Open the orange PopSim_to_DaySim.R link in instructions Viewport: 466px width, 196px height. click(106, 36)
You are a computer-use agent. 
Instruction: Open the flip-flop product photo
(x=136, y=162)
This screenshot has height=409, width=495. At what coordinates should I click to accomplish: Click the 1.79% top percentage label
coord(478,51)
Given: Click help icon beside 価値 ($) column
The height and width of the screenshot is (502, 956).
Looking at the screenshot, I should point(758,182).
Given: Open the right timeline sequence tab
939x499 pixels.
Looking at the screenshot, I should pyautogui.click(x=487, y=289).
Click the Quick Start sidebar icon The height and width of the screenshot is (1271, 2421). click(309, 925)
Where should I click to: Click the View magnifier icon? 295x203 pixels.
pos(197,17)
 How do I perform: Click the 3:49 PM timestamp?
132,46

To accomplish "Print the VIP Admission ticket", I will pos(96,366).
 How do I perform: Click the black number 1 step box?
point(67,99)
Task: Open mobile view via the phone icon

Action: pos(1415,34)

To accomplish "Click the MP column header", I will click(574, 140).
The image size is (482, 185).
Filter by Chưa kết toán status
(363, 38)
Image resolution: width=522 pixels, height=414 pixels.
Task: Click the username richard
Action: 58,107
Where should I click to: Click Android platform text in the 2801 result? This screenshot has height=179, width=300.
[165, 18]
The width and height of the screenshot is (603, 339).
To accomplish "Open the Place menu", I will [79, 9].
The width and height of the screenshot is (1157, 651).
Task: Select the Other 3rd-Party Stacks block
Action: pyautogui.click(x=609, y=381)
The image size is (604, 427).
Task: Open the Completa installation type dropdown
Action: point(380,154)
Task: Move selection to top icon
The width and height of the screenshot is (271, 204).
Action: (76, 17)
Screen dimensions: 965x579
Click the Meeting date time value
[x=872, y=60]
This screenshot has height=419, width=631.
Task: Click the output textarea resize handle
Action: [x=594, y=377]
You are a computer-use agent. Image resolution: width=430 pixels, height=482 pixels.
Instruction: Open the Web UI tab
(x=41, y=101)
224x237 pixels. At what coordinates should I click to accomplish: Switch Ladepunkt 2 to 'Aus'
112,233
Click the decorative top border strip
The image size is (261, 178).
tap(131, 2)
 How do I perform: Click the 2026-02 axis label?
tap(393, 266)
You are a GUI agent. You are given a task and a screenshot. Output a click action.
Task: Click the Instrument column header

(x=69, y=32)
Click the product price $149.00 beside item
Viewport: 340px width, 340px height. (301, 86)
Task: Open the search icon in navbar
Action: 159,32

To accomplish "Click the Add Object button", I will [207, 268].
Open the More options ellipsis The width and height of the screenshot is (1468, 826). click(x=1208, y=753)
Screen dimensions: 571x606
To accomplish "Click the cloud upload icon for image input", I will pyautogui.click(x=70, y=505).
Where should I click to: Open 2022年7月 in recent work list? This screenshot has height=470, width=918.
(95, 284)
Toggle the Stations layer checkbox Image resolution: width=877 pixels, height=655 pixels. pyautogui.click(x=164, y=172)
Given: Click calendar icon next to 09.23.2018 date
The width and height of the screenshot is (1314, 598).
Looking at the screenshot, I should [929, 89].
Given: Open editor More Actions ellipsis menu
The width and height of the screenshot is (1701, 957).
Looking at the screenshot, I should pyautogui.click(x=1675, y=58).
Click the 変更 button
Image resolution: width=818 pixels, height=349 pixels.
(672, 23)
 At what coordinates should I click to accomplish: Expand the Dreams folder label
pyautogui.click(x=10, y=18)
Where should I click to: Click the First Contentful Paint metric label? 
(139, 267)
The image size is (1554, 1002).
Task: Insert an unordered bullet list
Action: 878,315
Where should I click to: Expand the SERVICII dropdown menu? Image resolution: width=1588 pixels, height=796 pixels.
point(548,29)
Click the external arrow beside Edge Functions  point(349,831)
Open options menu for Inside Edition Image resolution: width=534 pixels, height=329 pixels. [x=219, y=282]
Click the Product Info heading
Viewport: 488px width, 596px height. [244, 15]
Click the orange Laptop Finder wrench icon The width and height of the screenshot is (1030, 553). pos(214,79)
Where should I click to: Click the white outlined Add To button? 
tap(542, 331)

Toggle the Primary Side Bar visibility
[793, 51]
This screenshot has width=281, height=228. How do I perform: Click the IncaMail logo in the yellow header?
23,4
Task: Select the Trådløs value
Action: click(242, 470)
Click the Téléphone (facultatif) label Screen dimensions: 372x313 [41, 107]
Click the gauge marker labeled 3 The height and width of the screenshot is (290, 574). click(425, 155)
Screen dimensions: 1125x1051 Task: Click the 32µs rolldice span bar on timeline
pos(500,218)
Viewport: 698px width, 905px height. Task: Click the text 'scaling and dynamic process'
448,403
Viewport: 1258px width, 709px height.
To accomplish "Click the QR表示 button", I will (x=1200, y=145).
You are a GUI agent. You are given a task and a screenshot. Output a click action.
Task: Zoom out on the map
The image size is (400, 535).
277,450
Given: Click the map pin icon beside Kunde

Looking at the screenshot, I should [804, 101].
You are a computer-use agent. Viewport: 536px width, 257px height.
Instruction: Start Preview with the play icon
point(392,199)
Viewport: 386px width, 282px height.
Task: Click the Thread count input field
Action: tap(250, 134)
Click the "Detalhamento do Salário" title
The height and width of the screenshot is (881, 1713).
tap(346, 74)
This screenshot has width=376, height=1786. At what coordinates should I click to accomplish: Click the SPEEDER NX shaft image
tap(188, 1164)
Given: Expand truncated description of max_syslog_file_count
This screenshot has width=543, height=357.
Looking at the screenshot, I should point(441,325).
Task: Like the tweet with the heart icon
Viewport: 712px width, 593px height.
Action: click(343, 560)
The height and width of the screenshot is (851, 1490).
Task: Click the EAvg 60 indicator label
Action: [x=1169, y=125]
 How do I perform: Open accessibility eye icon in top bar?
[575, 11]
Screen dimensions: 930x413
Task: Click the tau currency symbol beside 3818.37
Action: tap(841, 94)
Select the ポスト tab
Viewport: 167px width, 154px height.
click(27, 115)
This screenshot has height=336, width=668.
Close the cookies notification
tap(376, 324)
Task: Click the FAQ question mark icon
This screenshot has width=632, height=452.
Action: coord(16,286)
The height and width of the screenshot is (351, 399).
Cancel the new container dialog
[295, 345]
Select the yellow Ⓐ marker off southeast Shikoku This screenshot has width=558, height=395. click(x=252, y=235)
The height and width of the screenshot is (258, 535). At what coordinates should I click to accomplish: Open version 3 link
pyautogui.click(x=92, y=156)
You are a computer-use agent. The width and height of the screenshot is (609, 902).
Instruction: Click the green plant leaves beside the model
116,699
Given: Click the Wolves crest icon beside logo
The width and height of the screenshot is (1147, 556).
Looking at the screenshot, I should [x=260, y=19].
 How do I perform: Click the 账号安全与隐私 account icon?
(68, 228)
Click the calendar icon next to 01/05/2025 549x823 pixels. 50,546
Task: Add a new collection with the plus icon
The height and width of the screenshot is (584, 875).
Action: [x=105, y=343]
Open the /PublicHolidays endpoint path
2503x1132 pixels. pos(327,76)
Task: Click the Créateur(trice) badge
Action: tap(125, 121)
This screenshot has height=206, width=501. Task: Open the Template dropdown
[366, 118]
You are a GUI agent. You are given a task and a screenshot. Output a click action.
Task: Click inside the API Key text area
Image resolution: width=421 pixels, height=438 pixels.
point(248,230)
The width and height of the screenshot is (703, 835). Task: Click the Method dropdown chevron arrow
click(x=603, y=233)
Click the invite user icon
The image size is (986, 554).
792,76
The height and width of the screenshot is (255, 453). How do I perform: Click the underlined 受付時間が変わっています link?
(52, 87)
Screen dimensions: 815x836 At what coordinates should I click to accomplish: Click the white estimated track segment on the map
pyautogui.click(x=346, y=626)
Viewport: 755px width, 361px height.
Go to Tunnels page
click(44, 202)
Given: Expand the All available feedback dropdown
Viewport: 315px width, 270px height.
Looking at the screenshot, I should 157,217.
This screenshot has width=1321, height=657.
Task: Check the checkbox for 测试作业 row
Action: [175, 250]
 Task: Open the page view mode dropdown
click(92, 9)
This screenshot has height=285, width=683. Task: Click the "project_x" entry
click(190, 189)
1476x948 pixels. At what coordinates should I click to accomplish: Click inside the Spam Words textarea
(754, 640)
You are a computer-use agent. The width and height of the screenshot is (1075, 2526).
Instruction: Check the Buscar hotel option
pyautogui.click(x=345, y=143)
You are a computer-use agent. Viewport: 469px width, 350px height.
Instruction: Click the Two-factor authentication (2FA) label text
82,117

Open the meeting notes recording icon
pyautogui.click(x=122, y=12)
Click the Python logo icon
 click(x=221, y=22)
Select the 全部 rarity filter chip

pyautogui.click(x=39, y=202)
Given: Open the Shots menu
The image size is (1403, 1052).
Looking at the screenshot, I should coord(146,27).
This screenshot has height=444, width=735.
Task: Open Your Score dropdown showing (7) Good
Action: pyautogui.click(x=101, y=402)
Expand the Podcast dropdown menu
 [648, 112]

----------------------------------------

> [Aim of the task]:
Copy the data above word for word, starting at the line that contains "Given: Open the right timeline sequence tab" and ending after the line that contains "Action: [x=594, y=377]".

> [Solution]:
Given: Open the right timeline sequence tab
939x499 pixels.
Looking at the screenshot, I should pyautogui.click(x=487, y=289).
Click the Quick Start sidebar icon The height and width of the screenshot is (1271, 2421). click(309, 925)
Where should I click to: Click the View magnifier icon? 295x203 pixels.
pos(197,17)
 How do I perform: Click the 3:49 PM timestamp?
132,46

To accomplish "Print the VIP Admission ticket", I will pos(96,366).
 How do I perform: Click the black number 1 step box?
point(67,99)
Task: Open mobile view via the phone icon

Action: pos(1415,34)

To accomplish "Click the MP column header", I will click(574, 140).
The image size is (482, 185).
Filter by Chưa kết toán status
(363, 38)
Image resolution: width=522 pixels, height=414 pixels.
Task: Click the username richard
Action: 58,107
Where should I click to: Click Android platform text in the 2801 result? This screenshot has height=179, width=300.
[165, 18]
The width and height of the screenshot is (603, 339).
To accomplish "Open the Place menu", I will [79, 9].
The width and height of the screenshot is (1157, 651).
Task: Select the Other 3rd-Party Stacks block
Action: pyautogui.click(x=609, y=381)
The image size is (604, 427).
Task: Open the Completa installation type dropdown
Action: point(380,154)
Task: Move selection to top icon
The width and height of the screenshot is (271, 204).
Action: (76, 17)
Screen dimensions: 965x579
Click the Meeting date time value
[x=872, y=60]
This screenshot has height=419, width=631.
Task: Click the output textarea resize handle
Action: [x=594, y=377]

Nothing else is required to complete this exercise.